What Ratboy can’t seem to understand is that nobody in Russia is writing columns in major newspapers asking what Russia may have done to make the USA think it was necessary to expand NATO or how Russians can help avoid a second outbreak of cold war. Instead, they’re favoring Vladimir Putin with stratospheric approval ratings as he destroys local government and the media and sells weapons to arch American foes like Iran, Venezuela and Hezbollah. So basically, what Ratboy is doing is selling our side down the river, gambling that Russia won’t take advantage but will instead have its heart melted by our bravery and humanity. That makes him dangerous to American national security, no two ways about it.

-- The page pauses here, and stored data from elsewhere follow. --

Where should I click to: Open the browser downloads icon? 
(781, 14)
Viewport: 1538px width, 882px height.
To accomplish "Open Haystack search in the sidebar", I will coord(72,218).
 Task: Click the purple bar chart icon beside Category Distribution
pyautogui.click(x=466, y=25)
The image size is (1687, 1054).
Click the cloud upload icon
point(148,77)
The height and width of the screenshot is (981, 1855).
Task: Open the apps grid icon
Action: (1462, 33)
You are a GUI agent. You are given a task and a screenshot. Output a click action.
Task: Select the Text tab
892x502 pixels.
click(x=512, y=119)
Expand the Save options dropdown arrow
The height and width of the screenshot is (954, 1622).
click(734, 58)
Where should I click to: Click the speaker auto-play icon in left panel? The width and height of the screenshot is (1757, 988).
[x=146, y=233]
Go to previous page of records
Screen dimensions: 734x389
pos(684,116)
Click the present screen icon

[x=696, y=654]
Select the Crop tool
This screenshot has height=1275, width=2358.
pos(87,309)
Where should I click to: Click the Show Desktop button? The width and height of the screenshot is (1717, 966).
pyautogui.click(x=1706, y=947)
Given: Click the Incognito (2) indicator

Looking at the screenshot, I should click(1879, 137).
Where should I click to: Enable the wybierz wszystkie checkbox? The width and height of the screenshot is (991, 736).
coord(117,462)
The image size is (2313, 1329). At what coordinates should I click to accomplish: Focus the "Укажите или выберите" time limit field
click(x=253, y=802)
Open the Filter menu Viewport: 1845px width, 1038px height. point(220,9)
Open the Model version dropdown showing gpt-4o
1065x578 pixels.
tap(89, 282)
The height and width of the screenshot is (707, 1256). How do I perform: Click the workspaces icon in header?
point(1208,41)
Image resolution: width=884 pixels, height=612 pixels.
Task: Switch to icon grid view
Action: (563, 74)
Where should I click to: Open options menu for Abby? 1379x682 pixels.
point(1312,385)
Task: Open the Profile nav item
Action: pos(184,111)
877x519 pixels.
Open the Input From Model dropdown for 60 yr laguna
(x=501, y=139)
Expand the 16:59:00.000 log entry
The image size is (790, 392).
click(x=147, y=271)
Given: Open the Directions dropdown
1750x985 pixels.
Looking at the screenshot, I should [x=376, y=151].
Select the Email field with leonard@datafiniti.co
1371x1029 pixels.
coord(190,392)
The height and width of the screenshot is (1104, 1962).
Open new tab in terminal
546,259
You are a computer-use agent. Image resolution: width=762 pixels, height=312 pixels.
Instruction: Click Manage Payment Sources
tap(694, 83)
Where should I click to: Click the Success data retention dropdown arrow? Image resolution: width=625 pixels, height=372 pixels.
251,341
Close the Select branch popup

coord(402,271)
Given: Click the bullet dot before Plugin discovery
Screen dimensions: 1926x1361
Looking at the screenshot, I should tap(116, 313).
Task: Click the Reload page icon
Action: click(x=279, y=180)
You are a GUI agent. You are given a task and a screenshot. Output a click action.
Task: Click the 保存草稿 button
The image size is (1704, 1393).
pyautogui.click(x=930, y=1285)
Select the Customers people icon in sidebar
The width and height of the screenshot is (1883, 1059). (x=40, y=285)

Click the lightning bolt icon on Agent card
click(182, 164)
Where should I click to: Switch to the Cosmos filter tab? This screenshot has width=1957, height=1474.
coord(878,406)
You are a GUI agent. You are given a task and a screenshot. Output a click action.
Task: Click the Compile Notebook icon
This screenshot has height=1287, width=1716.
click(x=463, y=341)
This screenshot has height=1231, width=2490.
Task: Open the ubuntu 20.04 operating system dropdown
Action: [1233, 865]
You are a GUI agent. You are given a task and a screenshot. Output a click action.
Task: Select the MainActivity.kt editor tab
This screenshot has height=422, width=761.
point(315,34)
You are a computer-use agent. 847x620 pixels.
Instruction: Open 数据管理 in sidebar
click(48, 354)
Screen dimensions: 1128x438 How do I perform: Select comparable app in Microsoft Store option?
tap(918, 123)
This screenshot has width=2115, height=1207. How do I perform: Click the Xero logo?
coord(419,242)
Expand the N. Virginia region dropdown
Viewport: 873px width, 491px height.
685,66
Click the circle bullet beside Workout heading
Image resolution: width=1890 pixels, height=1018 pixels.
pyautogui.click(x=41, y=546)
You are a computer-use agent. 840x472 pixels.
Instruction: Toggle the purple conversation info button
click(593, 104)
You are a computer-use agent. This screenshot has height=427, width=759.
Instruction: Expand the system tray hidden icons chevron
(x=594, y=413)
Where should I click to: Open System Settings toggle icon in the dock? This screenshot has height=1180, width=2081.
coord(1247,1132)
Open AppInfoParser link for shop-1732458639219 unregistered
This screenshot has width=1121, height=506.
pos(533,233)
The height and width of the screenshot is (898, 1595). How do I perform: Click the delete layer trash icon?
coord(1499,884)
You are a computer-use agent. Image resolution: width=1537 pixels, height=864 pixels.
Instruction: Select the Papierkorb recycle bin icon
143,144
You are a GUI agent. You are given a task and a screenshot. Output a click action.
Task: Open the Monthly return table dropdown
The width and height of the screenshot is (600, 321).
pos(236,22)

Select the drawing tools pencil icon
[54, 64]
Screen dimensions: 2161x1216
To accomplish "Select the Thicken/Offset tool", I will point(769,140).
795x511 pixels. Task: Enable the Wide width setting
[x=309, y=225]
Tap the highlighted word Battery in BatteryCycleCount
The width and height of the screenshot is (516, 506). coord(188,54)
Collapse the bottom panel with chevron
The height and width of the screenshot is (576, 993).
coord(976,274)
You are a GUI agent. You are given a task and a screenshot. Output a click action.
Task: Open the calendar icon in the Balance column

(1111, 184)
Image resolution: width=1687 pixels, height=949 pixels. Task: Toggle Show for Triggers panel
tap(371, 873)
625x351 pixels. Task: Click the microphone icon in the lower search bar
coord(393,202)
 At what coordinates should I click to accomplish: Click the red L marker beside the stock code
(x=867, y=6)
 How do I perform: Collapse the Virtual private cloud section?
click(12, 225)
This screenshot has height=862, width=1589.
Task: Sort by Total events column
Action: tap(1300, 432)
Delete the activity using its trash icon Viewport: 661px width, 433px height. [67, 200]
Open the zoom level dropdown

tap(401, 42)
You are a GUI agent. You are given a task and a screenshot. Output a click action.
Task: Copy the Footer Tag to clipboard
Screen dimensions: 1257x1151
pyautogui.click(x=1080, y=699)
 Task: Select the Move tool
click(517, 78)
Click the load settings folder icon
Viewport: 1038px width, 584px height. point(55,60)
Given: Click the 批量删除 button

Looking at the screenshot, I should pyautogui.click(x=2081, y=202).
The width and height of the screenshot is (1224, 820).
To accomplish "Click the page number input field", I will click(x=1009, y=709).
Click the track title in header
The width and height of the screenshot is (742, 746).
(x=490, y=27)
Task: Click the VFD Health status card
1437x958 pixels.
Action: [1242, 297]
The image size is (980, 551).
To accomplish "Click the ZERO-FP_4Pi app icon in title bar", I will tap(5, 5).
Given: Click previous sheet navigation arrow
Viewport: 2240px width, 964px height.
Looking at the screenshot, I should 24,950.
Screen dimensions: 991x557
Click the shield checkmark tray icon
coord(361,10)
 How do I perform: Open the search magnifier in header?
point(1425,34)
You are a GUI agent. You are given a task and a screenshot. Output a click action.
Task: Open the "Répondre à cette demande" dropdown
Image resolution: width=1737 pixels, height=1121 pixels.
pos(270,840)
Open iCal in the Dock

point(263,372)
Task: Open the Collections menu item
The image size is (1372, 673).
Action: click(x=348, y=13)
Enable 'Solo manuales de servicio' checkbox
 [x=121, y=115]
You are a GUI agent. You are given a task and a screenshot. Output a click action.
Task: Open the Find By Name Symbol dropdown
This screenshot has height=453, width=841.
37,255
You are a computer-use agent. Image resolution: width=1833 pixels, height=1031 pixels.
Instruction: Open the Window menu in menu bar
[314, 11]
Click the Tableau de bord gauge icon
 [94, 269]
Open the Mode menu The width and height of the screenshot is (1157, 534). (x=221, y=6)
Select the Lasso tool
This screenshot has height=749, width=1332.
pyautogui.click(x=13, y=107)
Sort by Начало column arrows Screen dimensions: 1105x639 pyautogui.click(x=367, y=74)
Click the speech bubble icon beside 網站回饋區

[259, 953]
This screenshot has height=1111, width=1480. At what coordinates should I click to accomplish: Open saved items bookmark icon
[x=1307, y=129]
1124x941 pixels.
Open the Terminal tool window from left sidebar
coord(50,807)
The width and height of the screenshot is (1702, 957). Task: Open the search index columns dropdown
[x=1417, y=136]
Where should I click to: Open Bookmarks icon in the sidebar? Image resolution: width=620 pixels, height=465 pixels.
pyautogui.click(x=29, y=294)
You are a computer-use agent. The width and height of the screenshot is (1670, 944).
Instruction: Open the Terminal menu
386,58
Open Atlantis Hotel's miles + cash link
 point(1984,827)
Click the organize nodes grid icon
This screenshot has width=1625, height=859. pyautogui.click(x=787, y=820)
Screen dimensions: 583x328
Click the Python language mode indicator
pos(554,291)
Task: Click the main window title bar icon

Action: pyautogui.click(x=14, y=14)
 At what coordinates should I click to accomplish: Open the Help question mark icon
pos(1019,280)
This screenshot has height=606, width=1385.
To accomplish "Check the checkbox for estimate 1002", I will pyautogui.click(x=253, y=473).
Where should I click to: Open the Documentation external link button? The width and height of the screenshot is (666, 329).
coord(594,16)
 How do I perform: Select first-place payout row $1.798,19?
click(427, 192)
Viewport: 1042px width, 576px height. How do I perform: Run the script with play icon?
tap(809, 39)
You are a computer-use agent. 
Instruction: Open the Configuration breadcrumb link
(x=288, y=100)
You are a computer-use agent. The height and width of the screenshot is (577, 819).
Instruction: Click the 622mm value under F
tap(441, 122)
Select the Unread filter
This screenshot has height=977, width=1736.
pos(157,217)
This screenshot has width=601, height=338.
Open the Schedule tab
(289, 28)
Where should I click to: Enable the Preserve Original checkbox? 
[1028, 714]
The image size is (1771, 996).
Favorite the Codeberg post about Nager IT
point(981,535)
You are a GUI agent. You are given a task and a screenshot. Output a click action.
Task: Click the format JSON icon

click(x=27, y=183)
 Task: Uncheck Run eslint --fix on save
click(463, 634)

Ratboy is quite correct, though, that America bares some blame for the rise of the neo-Soviet Union in Russia. But not because we were too confrontational. We’re to blame because we were not nearly confrontational enough, just as we were to blame for the rise of Hitler and Stalin, for the same reason. Because what we see in Russia today is not the result of our provocation, it’s the result of the latent, deep-seated hatred of the West that prevails in Russia today as it always has done, a hatred that include contempt for Western institutions like democracy. What we saw after the fall of the Berlin Wall was simply weakness, not friendship or change. Russians didn’t have the strength to attack us, so they didn’t. But now they do, so it happens. They were just waiting for the opportunity. And why should we think differently? Why should we patronizingly assume they didn’t “really believe” in Soviet animosity, that they would abandon their creed just because we had defeated them? Would we have abandoned our affection for democracy if they had defeated us? Come to think of it, it’s just possible that Ratboy, for one, would have done exactly that.

Why did we fail to understand this? Could it be because Ratboy and his ilk misled us? Will we ever learn? Not as long as we keep eating Ratboy’s toxic jellybeans.

Kim Zigfeld publishes the Russia blog La Russophobe.